In Tuesday’s primaries in California, the outsiders were on the rise: Republican Steve Hilton vaulted to the top of the governor’s race with nearly 28 percent of the vote, ahead of expected front-runner Xavier Becerra. And in Los Angeles, former reality star Spencer Pratt looks set to finish second in the mayor’s race, edging out far-left city councilmember Nithya Raman and setting up a fight with incumbent Karen Bass. What do the results say about the state of the Golden State? That’s the subject of today’s Big Read, by Peter Savodnik.
Before you dive into Peter’s dispatch, we have two videos worth watching. In the first, Peter joins Free Press columnist Caitlin Flanagan and writer Michael Shellenberger to talk through what happened and why. In the second, Free Press video editor Austyn Jeffs goes inside the viral AI ad machine fueling Pratt’s unlikely rise, and meets one of the men behind it. — The Editors
In California’s jungle primary, it’s the Revenge of the Bourgeoisie.
With 62 percent of the statewide vote counted as of Wednesday afternoon, Republican Steve Hilton leads the pack of would-be governors, and with 69 percent of the city vote tabulated, Los Angeles mayoral hopeful Spencer Pratt is closing in on Mayor Karen Bass and outpacing über-progressive Nithya Raman.

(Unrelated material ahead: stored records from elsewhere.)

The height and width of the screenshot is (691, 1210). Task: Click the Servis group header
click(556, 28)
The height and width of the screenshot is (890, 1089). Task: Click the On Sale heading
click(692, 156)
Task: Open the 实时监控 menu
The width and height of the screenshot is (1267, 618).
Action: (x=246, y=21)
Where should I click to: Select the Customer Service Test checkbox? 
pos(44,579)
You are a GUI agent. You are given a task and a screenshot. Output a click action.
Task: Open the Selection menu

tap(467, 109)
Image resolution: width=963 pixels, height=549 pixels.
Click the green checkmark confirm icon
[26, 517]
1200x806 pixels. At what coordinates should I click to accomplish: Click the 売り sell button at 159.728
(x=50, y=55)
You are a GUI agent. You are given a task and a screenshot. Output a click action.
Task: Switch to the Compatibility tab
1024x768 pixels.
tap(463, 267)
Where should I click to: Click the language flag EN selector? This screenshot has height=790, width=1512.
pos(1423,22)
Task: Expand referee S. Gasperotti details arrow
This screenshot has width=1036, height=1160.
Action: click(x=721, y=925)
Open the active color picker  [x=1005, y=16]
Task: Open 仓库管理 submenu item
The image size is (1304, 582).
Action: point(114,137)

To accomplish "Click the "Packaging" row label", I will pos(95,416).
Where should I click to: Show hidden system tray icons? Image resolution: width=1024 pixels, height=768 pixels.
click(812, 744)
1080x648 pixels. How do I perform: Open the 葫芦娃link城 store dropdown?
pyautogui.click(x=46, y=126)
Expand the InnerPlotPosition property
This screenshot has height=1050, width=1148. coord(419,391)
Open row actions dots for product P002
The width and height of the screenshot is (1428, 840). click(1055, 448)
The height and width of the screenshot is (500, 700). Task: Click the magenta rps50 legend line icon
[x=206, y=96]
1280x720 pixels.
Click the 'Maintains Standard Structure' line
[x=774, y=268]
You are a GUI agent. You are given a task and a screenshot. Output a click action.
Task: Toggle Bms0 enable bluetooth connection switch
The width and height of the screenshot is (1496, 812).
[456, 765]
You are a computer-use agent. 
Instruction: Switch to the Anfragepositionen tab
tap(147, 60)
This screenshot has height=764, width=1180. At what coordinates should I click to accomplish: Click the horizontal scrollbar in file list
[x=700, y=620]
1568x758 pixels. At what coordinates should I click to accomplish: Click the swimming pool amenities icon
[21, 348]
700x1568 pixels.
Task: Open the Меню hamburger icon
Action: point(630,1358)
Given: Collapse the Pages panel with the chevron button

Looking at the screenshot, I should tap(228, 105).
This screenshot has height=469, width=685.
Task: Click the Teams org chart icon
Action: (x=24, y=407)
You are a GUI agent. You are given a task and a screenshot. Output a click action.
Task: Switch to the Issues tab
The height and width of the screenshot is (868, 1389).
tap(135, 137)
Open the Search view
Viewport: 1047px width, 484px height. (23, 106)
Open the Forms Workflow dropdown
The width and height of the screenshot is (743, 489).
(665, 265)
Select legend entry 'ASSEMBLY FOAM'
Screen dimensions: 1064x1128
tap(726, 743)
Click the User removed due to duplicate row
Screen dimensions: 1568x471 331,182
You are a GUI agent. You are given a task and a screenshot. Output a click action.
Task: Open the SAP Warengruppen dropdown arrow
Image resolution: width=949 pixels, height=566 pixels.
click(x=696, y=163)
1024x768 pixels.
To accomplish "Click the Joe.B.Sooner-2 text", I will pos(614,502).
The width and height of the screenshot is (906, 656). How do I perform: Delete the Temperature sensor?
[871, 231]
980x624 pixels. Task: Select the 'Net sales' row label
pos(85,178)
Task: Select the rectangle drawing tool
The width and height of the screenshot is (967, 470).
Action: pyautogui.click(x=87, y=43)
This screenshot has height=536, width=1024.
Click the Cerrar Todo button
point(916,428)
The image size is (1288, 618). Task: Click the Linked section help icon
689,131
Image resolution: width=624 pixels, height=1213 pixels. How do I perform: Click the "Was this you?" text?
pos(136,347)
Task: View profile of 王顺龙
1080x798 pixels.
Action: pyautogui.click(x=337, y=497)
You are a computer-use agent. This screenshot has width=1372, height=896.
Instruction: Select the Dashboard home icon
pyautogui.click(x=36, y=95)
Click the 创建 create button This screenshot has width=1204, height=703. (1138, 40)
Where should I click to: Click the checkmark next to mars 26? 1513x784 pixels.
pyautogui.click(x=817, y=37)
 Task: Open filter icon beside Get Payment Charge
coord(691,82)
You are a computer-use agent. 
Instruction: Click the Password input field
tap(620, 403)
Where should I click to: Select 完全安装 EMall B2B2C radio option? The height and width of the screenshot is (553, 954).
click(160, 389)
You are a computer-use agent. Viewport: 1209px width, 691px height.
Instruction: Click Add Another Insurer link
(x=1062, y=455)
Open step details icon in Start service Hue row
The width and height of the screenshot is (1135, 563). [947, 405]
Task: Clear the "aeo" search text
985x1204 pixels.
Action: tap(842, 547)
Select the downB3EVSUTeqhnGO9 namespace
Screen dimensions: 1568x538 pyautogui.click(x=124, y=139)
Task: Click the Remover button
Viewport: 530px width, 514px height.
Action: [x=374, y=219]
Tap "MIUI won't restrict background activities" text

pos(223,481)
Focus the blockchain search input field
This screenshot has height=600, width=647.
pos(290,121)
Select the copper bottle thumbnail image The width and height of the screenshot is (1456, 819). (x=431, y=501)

The message from a growing and very vocal contingent of voters is crystal clear: They want the crazy to stop.
The homeless encampments, the meth heads, the ancient infrastructure, the plummeting test scores, the stratospheric cost of everything—they’ve had enough. They hate that this place that they love, which was once the epicenter of the bold and the new, feels like a rusting, bloated, zombified shadow of its former self.
“It’s not just Republicans,” Hilton told me a few hours before the election returns started coming in last night. He was in Huntington Beach, just south of LA. “It’s a lot of Democrats and independents. Something’s happening in California. People are done with it. They’re done with the chaos and the crime and the squalor. There’s a level of rage that is very, very palpable.”
And they want a return to the old swagger, the old Ray-Ban cool, the California that imagined big and built big and knew that the rest of the world was dying to come here.